=== Source data ===
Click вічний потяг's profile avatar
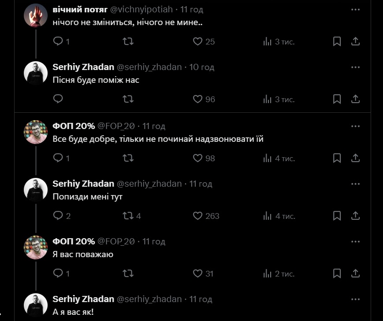pos(35,16)
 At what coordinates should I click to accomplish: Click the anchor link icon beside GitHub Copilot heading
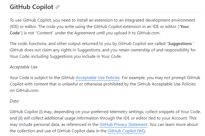click(58, 7)
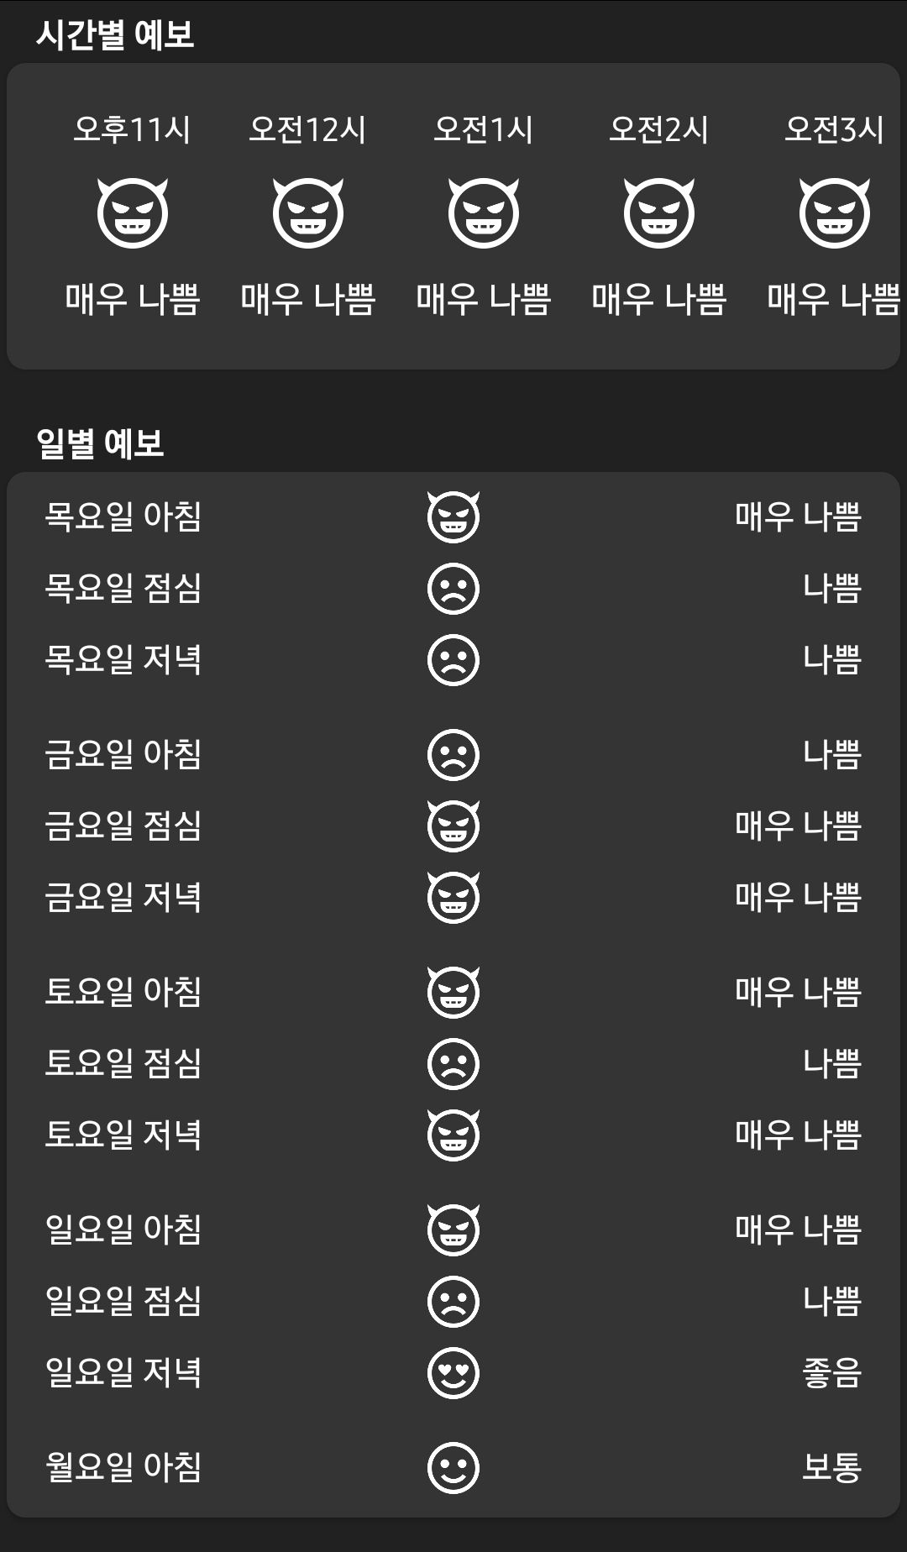This screenshot has height=1552, width=907.
Task: Tap the 일별 예보 section heading
Action: 100,443
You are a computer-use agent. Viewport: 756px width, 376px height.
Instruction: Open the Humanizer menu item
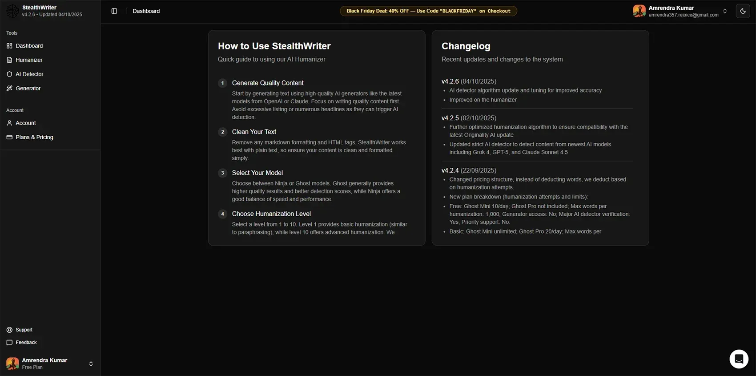29,60
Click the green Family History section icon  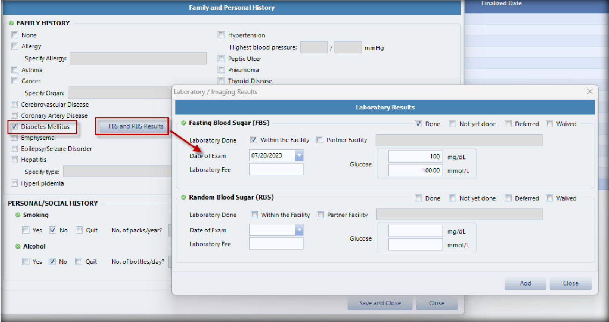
===
About this exercise: Please print every record above exactly, but leave the pictures out.

Response:
Click вічний потяг's profile avatar
pos(35,16)
 At what coordinates should I click to accomplish: Click the anchor link icon beside GitHub Copilot heading
click(58, 7)
This screenshot has height=1552, width=907.
Task: Tap the 일별 예보 section heading
Action: 100,443
You are a computer-use agent. Viewport: 756px width, 376px height.
Instruction: Open the Humanizer menu item
29,60
Click the green Family History section icon  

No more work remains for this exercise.